The PRC views the Senkaku/Diaoyu Islands as part of “Taiwan province” and may seek to take the islands during a conflict. If the PLA Navy were to occupy Taiwan, Japan would struggle to defend its westernmost islands, as well as the Senkaku/Diaoyu Islands, and even Okinawa. This connection transforms Taiwan from a distant concern into an immediate threat to Japanese territory.

The PLA’s shortest passages from China’s mainland to the Pacific Ocean are on the north and south sides of Taiwan. The former is through Japan’s Southwest Islands between Japan’s mainland and Taiwan, and the latter is through the Luzon Strait between Taiwan and the Philippines. Chinese control of Taiwan would breach this natural defensive barrier, fundamentally altering Japan’s strategic environment.

The Philippines’ Dilemma

Any major armed contingency on or around Taiwan would present an economic and humanitarian crisis for the Philippines. As the nearest potential safe harbor, the volume of refugees escaping the conflict would be likely to quickly overwhelm Philippine capacity. The Marcos administration has acknowledged this reality, with the president noting that Taiwan’s proximity to Luzon makes it “hard to imagine” that the country could avoid conflict.

The strategic importance of the Luzon Strait cannot be overstated. Other straits bordering the South China Sea like the Malacca, Sunda and Balabac Straits are too narrow and shallow for submarines to pass through undetected. The Taiwan Strait is adjacent to and heavily monitored by China as well as by Taipei and the US. This makes Luzon Strait critical in all-out war because the nuclear submarines of both China and the US have a better chance of passing through it undetected.

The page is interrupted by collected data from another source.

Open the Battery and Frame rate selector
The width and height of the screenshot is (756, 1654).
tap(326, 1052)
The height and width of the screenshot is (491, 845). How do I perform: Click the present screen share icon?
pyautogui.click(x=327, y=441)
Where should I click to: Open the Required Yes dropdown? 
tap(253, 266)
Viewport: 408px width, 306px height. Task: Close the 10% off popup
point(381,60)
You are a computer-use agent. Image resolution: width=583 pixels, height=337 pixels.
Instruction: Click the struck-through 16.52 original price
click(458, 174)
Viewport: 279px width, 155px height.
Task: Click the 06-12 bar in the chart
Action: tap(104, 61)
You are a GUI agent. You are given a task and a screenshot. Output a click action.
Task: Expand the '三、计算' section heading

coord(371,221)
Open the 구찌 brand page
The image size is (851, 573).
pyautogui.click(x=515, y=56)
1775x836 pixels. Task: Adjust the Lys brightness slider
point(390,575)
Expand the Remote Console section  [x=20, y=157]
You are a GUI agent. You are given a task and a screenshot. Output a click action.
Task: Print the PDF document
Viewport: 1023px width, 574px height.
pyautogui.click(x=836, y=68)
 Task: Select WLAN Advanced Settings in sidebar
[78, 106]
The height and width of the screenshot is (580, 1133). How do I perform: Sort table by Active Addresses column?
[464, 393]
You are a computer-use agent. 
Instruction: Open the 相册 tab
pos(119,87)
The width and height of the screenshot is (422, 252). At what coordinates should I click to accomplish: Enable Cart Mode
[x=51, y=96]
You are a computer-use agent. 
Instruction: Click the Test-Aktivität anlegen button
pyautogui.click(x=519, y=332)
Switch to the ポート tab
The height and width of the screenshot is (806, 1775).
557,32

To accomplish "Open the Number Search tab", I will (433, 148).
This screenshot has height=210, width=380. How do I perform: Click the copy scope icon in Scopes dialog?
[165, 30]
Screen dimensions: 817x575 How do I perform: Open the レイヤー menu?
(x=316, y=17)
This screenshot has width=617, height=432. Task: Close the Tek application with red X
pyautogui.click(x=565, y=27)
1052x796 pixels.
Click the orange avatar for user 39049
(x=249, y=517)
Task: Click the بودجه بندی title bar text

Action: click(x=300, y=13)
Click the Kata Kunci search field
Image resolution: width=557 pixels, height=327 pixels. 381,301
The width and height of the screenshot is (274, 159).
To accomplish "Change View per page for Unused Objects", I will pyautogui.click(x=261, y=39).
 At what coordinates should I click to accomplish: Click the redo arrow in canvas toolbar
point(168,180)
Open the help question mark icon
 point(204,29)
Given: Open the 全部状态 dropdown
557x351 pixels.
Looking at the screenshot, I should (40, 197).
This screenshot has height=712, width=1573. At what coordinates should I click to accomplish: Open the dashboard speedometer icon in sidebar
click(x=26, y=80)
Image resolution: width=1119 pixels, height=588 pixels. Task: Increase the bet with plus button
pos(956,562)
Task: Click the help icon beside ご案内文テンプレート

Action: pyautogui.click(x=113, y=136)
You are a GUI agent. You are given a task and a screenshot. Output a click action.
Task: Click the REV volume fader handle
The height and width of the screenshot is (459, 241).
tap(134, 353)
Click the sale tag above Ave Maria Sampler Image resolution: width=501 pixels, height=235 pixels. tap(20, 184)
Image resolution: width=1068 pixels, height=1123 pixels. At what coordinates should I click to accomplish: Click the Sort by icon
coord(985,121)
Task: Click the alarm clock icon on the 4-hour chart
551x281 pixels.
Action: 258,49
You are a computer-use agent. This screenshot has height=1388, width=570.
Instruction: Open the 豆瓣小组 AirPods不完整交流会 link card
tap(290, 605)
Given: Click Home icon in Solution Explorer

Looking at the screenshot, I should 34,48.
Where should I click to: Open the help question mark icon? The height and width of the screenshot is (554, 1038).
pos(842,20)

The Luzon Strait is a choke point for access between the South China Sea and the Philippine Sea, and China’s navy uses it to move carrier strike groups and destroyers out to the open Pacific. Access to the strait is necessary for Chinese interests in the event of a Taiwan Strait conflict.

Chinese control of Taiwan would essentially bracket the Philippines between Chinese-dominated waters. The Philippines depends on the strait to transport about one-fifth of its global imports and one-seventh of its exports, but its geography allows it to send much of its trade through the Luzon Strait and Western Pacific Ocean. However, Chinese control of Taiwan would compromise even these alternative routes.

The PRC Perspective

Chinese strategic thinkers explicitly view Taiwan as key to regional domination. Control over Taiwan would transform the Taiwan Strait into China’s “strategic inner lake.” Conversely, so long as the island remained out of China’s hands, it would expose the mainland’s coastal metropolises, seaborne commercial traffic, and the movement of air and naval forces to hostile forces located on Taiwan.

Beijing has long feared that a maritime coalition led by Washington might seek to choke off Chinese access to the seas in a war over Taiwan. Control of the island would thus “shatter the semi-sealed predicament of China’s sea areas” while transforming Taiwan, the central segment of the first island chain, from a barrier into a “portal” to the Pacific.

Chinese forces on the island would be able to radiate power along the first island chain and beyond. From air bases and airports on Taiwan, Chinese aircraft with combat radii of 2,000 kilometers would be able to cover the Yellow and East China Seas, the various straits from Bohai to the north to Bashi to the south, and the Ryukyus, Kyushu, Shikoku, and much of the Philippine archipelago.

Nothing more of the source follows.